[begin EXTRACTED RECORDS]

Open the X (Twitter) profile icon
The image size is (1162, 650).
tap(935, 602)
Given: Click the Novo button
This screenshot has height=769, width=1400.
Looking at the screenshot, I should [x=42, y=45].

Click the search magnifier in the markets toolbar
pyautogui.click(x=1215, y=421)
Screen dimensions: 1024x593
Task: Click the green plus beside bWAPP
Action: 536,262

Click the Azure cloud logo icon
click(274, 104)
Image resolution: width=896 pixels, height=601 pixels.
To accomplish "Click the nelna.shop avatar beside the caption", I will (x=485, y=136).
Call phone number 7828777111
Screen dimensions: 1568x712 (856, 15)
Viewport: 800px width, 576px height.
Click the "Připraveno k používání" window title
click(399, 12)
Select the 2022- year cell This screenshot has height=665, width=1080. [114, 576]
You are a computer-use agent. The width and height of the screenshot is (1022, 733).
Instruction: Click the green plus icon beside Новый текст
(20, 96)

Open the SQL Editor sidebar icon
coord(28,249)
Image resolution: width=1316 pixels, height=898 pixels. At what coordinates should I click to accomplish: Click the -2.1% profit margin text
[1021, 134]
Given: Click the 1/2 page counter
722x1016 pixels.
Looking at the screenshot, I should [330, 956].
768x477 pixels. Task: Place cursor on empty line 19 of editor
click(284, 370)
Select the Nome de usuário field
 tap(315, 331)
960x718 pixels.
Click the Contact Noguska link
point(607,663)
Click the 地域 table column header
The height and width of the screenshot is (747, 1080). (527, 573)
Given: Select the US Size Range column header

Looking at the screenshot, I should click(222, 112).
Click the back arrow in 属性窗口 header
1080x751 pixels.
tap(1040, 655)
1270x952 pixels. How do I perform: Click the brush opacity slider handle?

[end EXTRACTED RECORDS]

THE TASK: Rewrite the stretch of the records from the line containing "Click the back arrow in 属性窗口 header" through the end of the records, requests included. Multiply every coordinate in the answers by 2.5 and round each result to a whole number, with halves rounded up.

FINISHED EXERCISE:
Click the back arrow in 属性窗口 header
1080x751 pixels.
tap(2600, 1638)
1270x952 pixels. How do I perform: Click the brush opacity slider handle?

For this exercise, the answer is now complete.